I think that people exposed to the pop culture of startups and large corporations can absorb a mistaken idea of how easily human organizations scale. With vast numbers of skilled staff, you can create processes which scale beyond the capabilities of a typical small lab or group. These tend to develop lots of specialized roles to support that process. But, I think there is a huge inflection point between the efficient small group and the scalable large organization, where the marginal value of adding another staff member can be very small, or even negative. Many (most?) grant-funded research groups exist only because they can function in that small team mode, with relatively thin budgets and the need to wear many hats.
The only safe way to scale work under these grants is what we see already: schools expand to have additional PIs running their own small, independent labs. These eventually compete with each other almost as much as they compete with outside labs. From the host school, they get actual "non-core" services like building facilities, human resources, payroll, contracts and legal support, etc. But, no one group can really scale to have more staff and specialization focused on a single research effort. There is a reason that "big science" projects are few and far between and are mired in much more politics---the granting agencies have to be motivated to write different kinds of funding opportunity to bootstrap such projects and to continue their operation. The budgets and timelines are vastly different.
Some biology students and postdocs have described to me an antagonistic relationship to the funder or PI goals where they dismiss their responsibilities for data quality and reuse. For them, it isn't on the critical path to their paper and their career. Or, having data in disarray is, in their minds, giving them an edge to not be "scooped" in the lab. These cynical attitudes are almost subversive, in how the junior worker tries to evade or sabotage aspects of their job responsibility which do not serve them personally. I also see some who seem to engage in magical thinking, as if some other staff or informatician should come by later and clean up their mess of data, without the researcher putting in the effort. I often wonder whether they really misunderstand the problem so severely, or merely use this fig leaf to avoid feelings of shame.
I know that lines should be drawn between different roles, but there are inappropriate expectations on both ends of a spectrum. PIs should not treat junior researchers like assistants to get coffee, run personal errands, etc. But neither should junior researchers believe that the day to day grind of the scientific process is beneath them. At the scales that most labs work, there are many essential yet mundane tasks that need to be shouldered by "core" participants. The overhead of trying to delegate these tasks to a different person would either require more time than doing the task oneself, or result in abysmal quality when the hand-off is made with insufficient supporting effort.

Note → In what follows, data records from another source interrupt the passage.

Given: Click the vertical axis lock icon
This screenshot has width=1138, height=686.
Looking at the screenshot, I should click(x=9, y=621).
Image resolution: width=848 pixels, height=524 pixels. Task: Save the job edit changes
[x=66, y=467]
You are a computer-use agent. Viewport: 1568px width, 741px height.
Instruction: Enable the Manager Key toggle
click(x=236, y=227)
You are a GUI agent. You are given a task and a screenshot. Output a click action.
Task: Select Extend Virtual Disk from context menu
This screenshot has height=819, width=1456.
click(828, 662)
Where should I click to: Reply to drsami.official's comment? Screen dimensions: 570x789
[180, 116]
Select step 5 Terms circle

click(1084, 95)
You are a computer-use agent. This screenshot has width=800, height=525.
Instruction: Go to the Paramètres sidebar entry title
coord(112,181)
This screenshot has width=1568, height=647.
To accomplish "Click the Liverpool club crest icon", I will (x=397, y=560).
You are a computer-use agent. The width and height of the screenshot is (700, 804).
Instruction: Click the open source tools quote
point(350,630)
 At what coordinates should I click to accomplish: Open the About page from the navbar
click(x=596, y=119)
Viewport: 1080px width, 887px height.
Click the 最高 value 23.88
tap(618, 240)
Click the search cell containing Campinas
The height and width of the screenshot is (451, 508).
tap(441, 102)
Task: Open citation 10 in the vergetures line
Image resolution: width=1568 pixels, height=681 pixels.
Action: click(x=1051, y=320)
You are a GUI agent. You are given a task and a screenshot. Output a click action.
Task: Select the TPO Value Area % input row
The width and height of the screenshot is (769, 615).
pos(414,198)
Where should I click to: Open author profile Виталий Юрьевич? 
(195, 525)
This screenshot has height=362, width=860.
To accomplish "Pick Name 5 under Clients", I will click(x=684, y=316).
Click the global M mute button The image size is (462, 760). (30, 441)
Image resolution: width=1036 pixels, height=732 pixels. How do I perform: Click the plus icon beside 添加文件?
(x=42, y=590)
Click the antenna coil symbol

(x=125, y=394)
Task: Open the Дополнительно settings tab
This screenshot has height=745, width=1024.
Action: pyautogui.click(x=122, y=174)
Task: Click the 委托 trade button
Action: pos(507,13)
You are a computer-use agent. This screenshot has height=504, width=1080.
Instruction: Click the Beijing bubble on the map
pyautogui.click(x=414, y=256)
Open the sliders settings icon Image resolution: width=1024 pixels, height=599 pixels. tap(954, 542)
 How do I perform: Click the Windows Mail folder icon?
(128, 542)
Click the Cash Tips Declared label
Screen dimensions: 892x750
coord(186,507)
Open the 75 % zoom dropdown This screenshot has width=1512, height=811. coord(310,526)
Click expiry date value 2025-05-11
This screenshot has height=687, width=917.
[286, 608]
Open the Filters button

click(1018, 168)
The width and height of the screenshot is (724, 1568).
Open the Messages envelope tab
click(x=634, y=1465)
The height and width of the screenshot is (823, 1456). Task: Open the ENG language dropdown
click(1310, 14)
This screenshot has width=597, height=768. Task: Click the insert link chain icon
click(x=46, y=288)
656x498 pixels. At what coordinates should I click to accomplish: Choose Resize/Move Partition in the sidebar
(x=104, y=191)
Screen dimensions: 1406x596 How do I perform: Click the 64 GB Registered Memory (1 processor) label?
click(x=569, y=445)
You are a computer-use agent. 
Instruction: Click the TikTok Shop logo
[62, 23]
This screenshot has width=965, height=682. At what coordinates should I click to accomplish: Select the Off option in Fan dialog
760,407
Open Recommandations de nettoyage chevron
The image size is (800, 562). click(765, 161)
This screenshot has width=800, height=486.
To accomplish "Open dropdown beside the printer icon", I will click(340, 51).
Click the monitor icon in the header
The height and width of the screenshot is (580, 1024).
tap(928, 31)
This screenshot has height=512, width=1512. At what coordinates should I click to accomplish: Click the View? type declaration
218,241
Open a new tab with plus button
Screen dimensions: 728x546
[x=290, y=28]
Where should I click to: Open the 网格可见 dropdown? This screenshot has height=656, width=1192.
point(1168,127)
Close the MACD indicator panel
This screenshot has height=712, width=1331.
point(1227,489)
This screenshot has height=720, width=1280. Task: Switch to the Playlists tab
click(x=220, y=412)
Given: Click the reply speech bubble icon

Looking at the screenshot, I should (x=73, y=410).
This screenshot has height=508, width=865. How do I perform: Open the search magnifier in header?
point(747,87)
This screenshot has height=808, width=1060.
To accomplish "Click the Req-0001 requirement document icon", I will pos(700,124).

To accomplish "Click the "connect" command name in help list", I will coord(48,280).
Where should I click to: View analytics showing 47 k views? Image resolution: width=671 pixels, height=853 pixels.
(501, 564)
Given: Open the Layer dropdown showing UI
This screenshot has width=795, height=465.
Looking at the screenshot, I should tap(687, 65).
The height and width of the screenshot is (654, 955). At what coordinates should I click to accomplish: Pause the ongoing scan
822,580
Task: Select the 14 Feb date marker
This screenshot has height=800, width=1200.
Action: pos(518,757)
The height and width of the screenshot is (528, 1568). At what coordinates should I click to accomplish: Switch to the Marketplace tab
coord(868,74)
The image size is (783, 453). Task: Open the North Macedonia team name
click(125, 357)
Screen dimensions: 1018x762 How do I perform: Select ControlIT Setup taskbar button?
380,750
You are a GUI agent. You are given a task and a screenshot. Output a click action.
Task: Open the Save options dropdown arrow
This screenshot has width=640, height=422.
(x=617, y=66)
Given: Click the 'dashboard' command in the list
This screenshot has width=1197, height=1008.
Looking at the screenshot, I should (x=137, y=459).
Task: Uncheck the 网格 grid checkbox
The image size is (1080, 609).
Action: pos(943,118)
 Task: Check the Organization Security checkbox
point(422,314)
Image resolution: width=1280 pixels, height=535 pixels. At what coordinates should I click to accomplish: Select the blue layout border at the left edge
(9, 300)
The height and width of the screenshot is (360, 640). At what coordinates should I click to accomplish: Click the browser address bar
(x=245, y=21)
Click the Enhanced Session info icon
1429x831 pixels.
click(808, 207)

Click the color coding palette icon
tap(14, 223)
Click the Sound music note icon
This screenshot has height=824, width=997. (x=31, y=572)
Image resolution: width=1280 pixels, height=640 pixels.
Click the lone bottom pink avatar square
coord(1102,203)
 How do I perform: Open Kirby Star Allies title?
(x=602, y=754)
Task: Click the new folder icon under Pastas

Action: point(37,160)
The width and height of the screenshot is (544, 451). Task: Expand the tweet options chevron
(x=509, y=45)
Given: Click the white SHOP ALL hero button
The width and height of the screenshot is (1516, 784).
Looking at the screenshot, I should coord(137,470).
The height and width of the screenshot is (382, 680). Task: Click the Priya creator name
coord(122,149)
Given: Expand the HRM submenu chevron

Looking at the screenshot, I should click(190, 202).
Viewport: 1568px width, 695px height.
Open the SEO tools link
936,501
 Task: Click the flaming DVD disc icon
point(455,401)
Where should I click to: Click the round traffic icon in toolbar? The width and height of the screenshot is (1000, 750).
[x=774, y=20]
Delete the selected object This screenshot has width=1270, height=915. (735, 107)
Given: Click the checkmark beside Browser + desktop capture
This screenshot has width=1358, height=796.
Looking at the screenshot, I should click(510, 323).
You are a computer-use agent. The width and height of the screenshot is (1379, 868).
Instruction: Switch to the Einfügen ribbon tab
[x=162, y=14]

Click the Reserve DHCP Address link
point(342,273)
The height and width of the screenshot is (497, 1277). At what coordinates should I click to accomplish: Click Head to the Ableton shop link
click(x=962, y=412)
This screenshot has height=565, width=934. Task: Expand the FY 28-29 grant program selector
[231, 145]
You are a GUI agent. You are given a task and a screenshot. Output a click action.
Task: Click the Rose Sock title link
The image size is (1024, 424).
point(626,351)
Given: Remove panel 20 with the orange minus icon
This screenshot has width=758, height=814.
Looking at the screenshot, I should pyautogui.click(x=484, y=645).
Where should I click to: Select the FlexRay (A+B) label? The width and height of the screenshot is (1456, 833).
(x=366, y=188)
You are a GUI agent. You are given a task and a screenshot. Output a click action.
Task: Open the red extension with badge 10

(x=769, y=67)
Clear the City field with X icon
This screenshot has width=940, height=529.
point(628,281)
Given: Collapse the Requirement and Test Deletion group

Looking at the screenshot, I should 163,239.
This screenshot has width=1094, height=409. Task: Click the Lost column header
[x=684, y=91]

I think that people exposed to the pop culture of startups and large corporations can absorb a mistaken idea of how easily human organizations scale. With vast numbers of skilled staff, you can create processes which scale beyond the capabilities of a typical small lab or group. These tend to develop lots of specialized roles to support that process. But, I think there is a huge inflection point between the efficient small group and the scalable large organization, where the marginal value of adding another staff member can be very small, or even negative. Many (most?) grant-funded research groups exist only because they can function in that small team mode, with relatively thin budgets and the need to wear many hats.
The only safe way to scale work under these grants is what we see already: schools expand to have additional PIs running their own small, independent labs. These eventually compete with each other almost as much as they compete with outside labs. From the host school, they get actual "non-core" services like building facilities, human resources, payroll, contracts and legal support, etc. But, no one group can really scale to have more staff and specialization focused on a single research effort. There is a reason that "big science" projects are few and far between and are mired in much more politics---the granting agencies have to be motivated to write different kinds of funding opportunity to bootstrap such projects and to continue their operation. The budgets and timelines are vastly different.